Avec Le Brio d'Yvan Attal, j'ai eu la désagréable impression de voir un français (Pierre Mazard/Daniel Auteuil) tenter de faire sortir une maghrébine (Neïla Salah/Camilia Jordana) de sa mentalité d'origine, de la convertir à un mode de pensée différent de la sienne. C'est un film qui peut paraitre condescendant, au sens propre du terme, avec un professeur "blanc" qui rabaisse automatiquement ses interlocuteurs (Neïla, la petite beurette, étant sa victime préférée). Et quand il se montre ouvert, avenant et aimable, c'est pour mieux les manipuler. J'ai eu l'impression, peut être à tort, de voir un film de "droitard" tentant effectivement de montrer l'attrait d'une certaine éducation pour les jeunes issus de l'immigration. C'est une ode au multiculturalisme, mais un multiculturalisme réac, qui voit d'un mauvais œil l'identification culturelle. Il y a quand même cette idée sous-jacente que la culture arabo-musulmane pourrait nuire à l'intégration.
Le film est très ambiguë. On parle de notion de morale dans des cours d’histoire du droit à l’Université d’Assas, enseignés par des professeurs qui, paradoxalement, se moquent totalement de savoir qui a raison ou qui a tort ... ils se contrefoutent de la vérité, quoi ! C'est assez difficile de trouver une quelconque morale dans ce film, qui met au premier plan la relation entre un professeur blanc et raciste (et fort antipathique) et une jeune maghrébine pour le moins agressive. La relation professeur-élève est ici, pour le moins ambiguë. Que veut enseigner Pierre Mazart à Neïla, uniquement l'art de la rhétorique ou un mode vie qu'il juge plus convenable ?
Le premier débat au concours d'éloquence s'intitule "L'habit fait il le moine ?" avec Neïla qui doit soutenir le oui et son opposant, arrogant et bourgeois, qui doit soutenir le non. On met tout de suite les pieds dans le plat. Bien entendu, le discours de l'opposant use de la rhétorique et joue sur les provocations à caractère raciste pour la décontenancer et la faire réagir ... et bien sûr, elle tombe à pieds joints dans le piège !
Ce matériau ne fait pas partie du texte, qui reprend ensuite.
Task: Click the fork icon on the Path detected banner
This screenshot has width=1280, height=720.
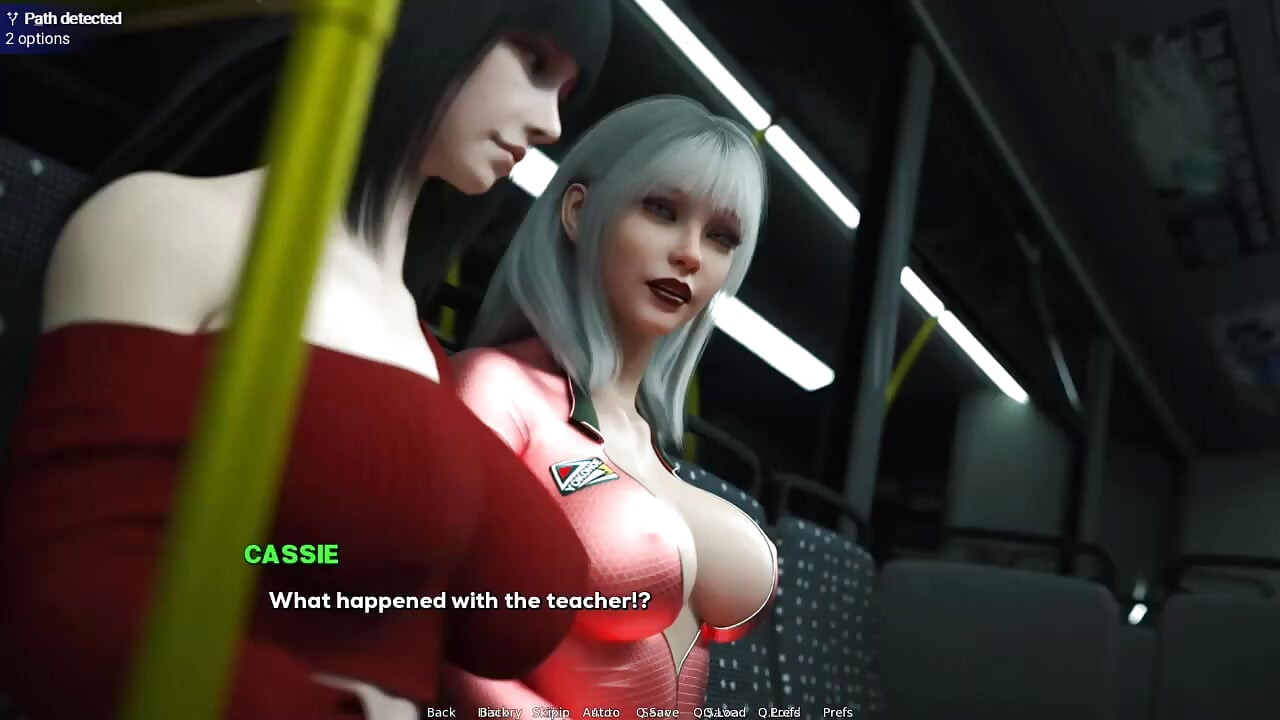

Le Brio est un film tout juste moyen et qui, à titre personnel, ne mérite clairement pas les éloges reçues. Ce n'est clairement pas le film du siècle, ni de l'année, ni même un très bon film. Alors certes, il y a quelques bonnes idées de mise en scène, des cadrages originaux et l'aura de Daniel Auteuil (en petite forme, cela dit). Mais voilà, l'écriture du film est tellement convenue et stéréotypée. Et puis, Yvan Attal rate complètement l'acte final de son film ...
C'est d'une facilité et d'une maladresse ahurissante et surtout totalement incohérent ! Comment expliquer le revirement complet de Mounir, le copain de Neïla ? Alors qu'ils se sont engueulés il y a plusieurs jours, voire même plusieurs semaines, qu'elle ne lui a pas parlé, qu'elle ne lui a rien dit de tout ce qu'elle a vécu, vu, entendu, ressenti ... il lui sort le grand discours du gars qui a tout compris, tout perçu ! Non mais sérieux, les scénaristes ont dû sortir les rames pour se sortir de ce marasme. Quant à Nëila, elle rate malgré tout la finale du concours d'éloquence et visiblement ça n'a aucune importance. Neïla devient avocate, évidemment pénaliste, évidemment commise d'office, évidemment pour un braqueur de supérette d'origine maghrébine (forcément) qui la respecte juste parce qu'elle lui parle en arabe ... Bonjour le cliché !
Encore une fois, le scénario multiplie les situations "malaisantes" et les clichés, enfilés comme des perles. Le concept du film est intéressant, mais totalement sous-exploité. Le concours d'éloquence est trop vite expédié, au profit d'un énième regard social complètement banal. Sans parler du manque flagrant d'inspiration concernant les dialogues, avec les monologues de Neïla qui ne sont jamais au niveau de ses opposants. C'est vraiment dommage, avec un tel concept il y avait de quoi faire beaucoup mieux.